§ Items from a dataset
★ ★ ★ ★ ★ ★ ★

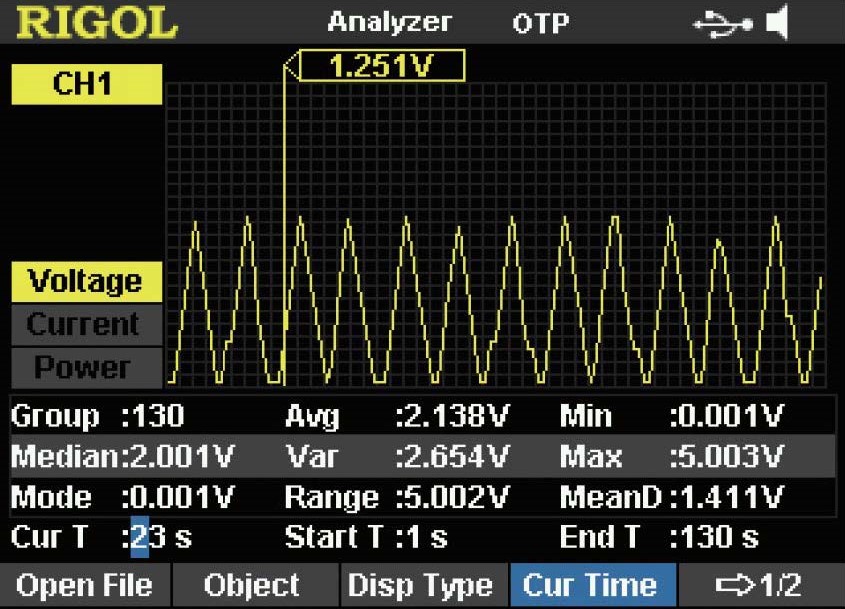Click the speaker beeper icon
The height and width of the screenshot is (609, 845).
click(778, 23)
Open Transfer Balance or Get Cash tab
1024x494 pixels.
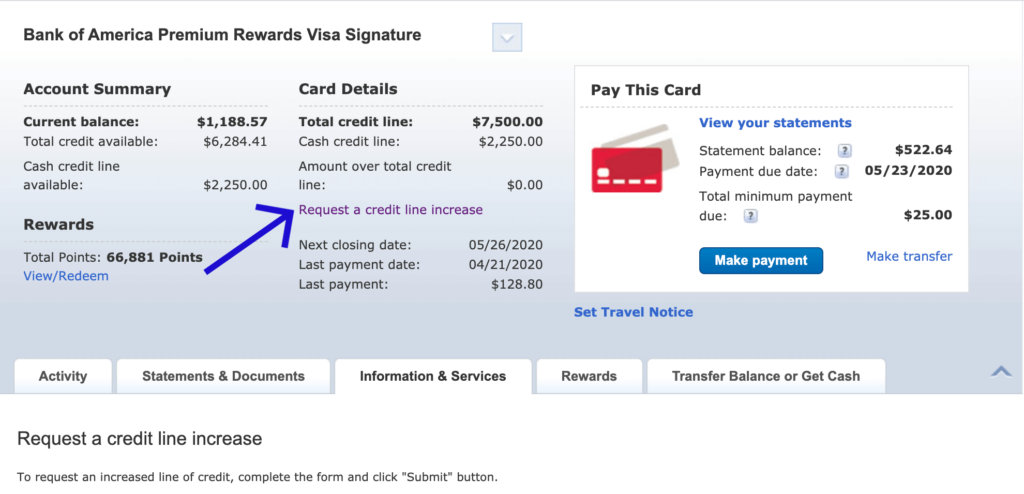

★ ★ ★ ★ ★ ★ ★

§ Task statement
Each line from the one that holds "Open Transfer Balance or Get Cash tab" through the final line of the data must be retyped exactly; the pictures must not appear.

§ Your response
Open Transfer Balance or Get Cash tab
1024x494 pixels.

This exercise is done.